The first letter, dated September 2015, asks for the name, address, length of service, and electronic communications transactional records for all services, as well as all accounts, provided to the individual(s) or identifier(s) listed below. The name of the account is still redacted, despite the gag order being lifted, but we can see that the FBI is requesting data that covers nearly a year.

The second letter comes from June 2016, and asks for the same information about another redacted account, this time covering the period “inception to present.” In both instances the FBI says that:

We are not directing you to provide, nor should you provide, information pursuant to this letter that would disclose the content of any electronic communication. Section 2510 (8) defines contents as “any information concerning the substance, purport, or meaning of” a communication. The subject lines of e-mails and message content are “content” information and should not be provided pursuant to this letter.

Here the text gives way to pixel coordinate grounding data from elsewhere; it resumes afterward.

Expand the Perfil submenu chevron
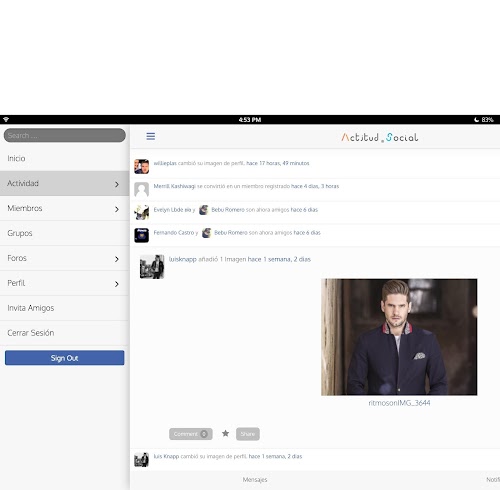 pos(117,284)
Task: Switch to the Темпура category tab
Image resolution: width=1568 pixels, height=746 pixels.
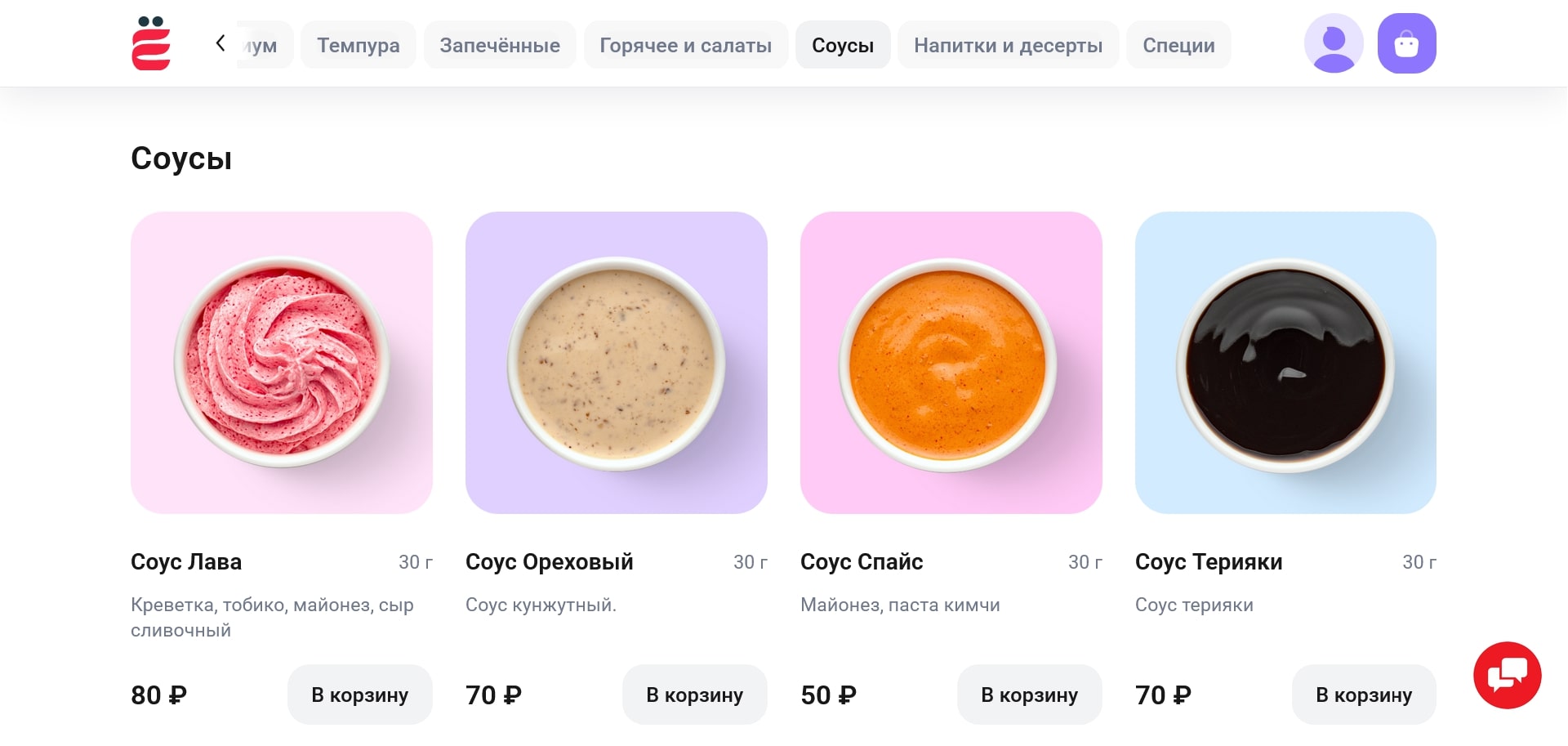Action: (x=358, y=45)
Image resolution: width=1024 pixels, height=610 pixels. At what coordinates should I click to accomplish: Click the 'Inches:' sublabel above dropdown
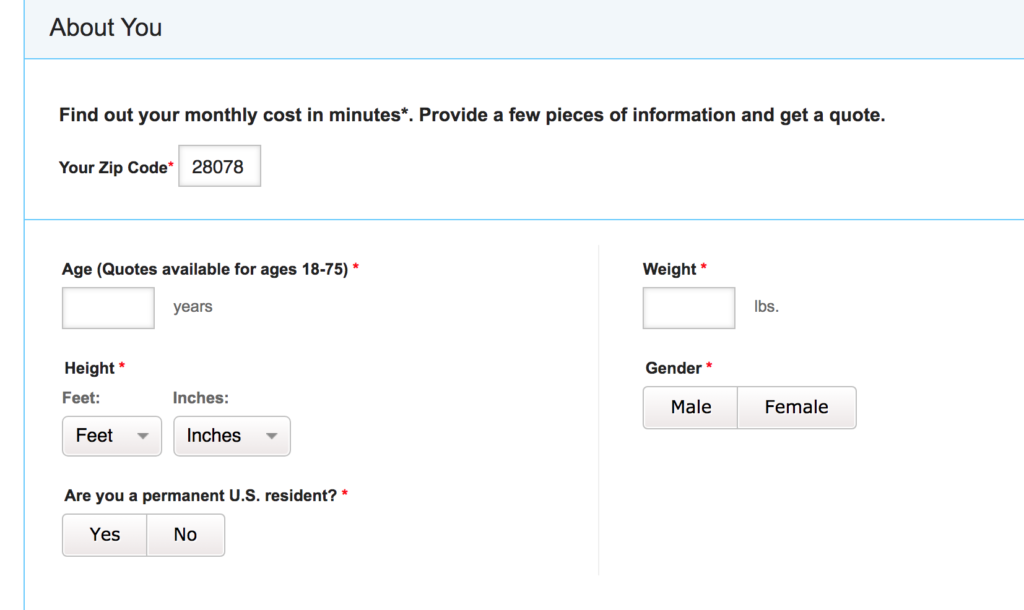coord(201,398)
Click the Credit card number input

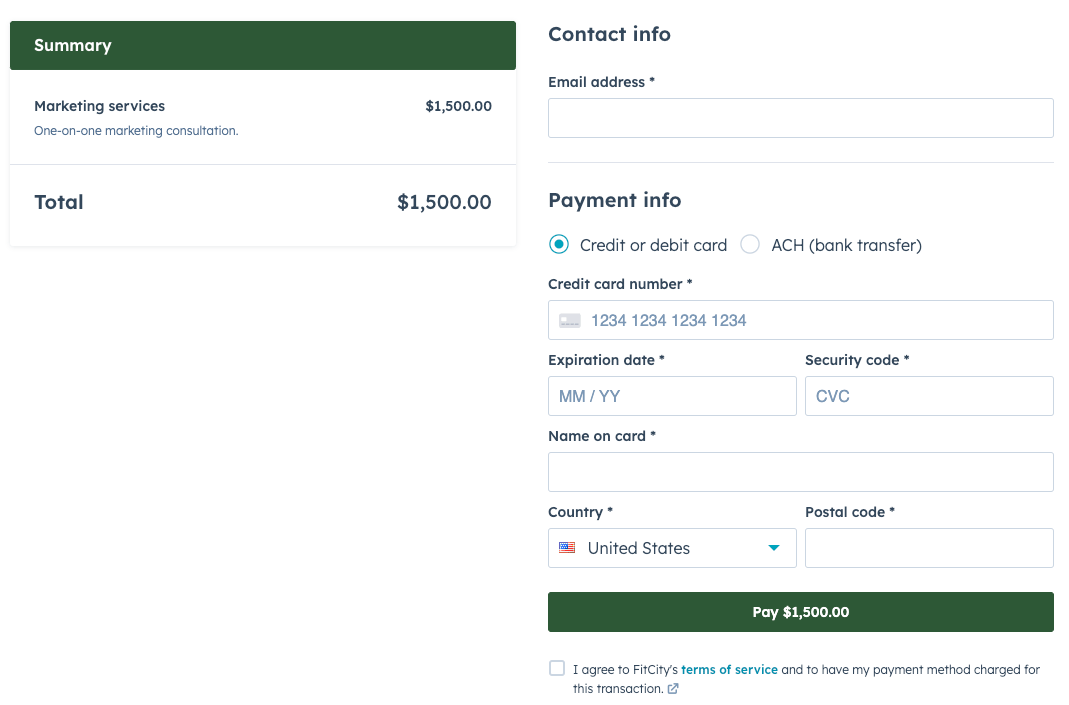pos(800,320)
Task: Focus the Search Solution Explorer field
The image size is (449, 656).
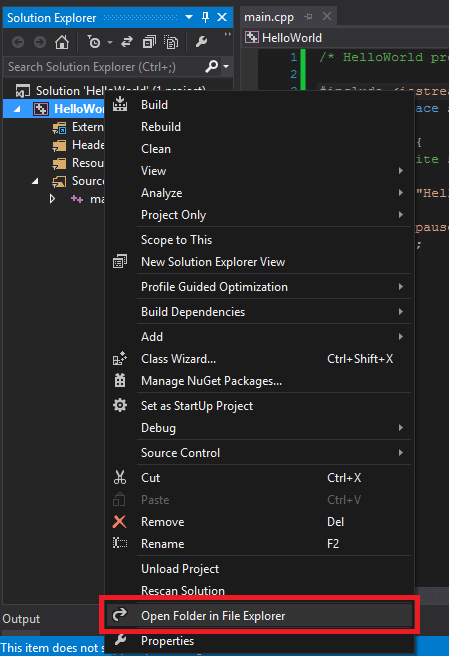Action: coord(105,67)
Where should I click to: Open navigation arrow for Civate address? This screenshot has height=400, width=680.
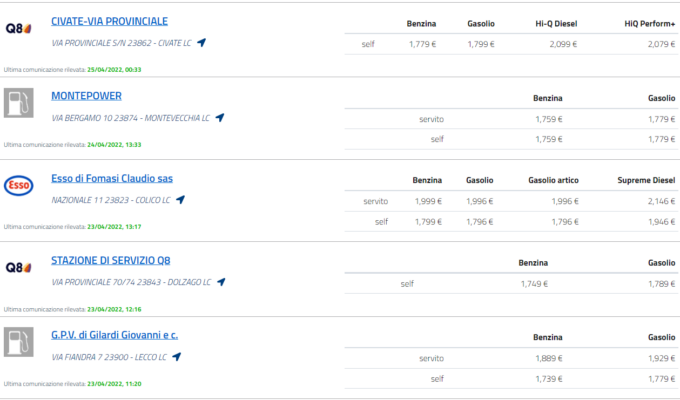pyautogui.click(x=201, y=43)
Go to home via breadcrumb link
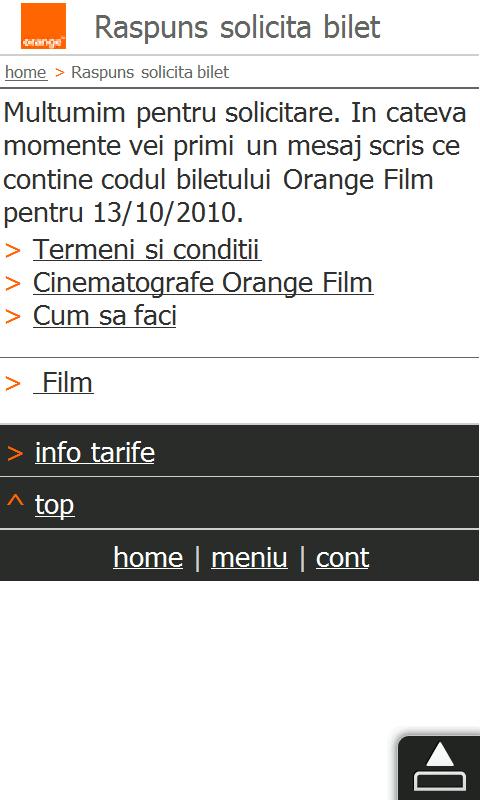This screenshot has width=480, height=800. coord(26,72)
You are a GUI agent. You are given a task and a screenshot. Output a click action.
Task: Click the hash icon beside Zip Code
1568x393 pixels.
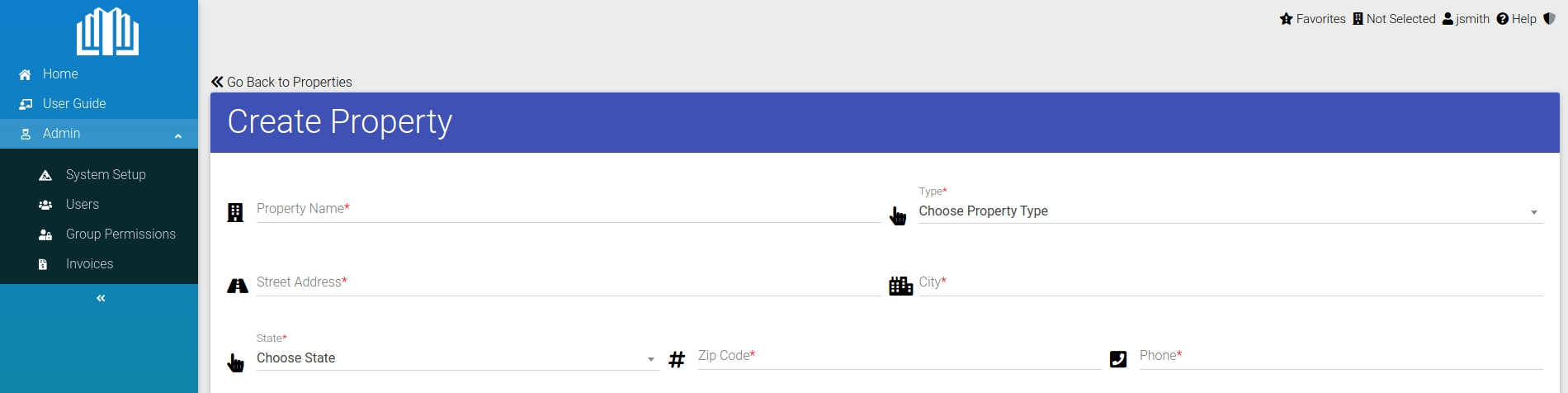tap(677, 359)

Despite the letters, Twitter says that it “provides a very limited set of data in response to NSLs”, and goes on to say:

We’re encouraged by the lifting of these two gag orders and those recently disclosed by Cloudflare, Google, the Internet Archive, and Yahoo!. However, Twitter remains unsatisfied with restrictions on our right to speak more freely about national security requests we may receive. We continue to push for the legal ability to speak more openly on this topic in our lawsuit against the U.S. government, Twitter v. Lynch.

We continue to believe that reporting in government-mandated bands does not provide meaningful transparency to the public or those using our service. However, the government argues that any numerical reporting more detailed than the bands in the USA Freedom Act would be classified and as such not protected by the First Amendment. They further argue that Twitter is not entitled to obtain information from the government about the processes followed in classifying a version Twitter’s 2013 Transparency Report or in classifying/declassifying decisions associated with the allowed bands. We would like a meaningful opportunity to challenge government restrictions when “classification” prevents speech on issues of public importance.

While it is impossible to say for certain, Twitter’s wording here, coupled with the fact that the existence of NSLs can only be reported in “bands” rather than precise numbers, it’s safe to assume that the company has received other similar letters but is unable to tell us.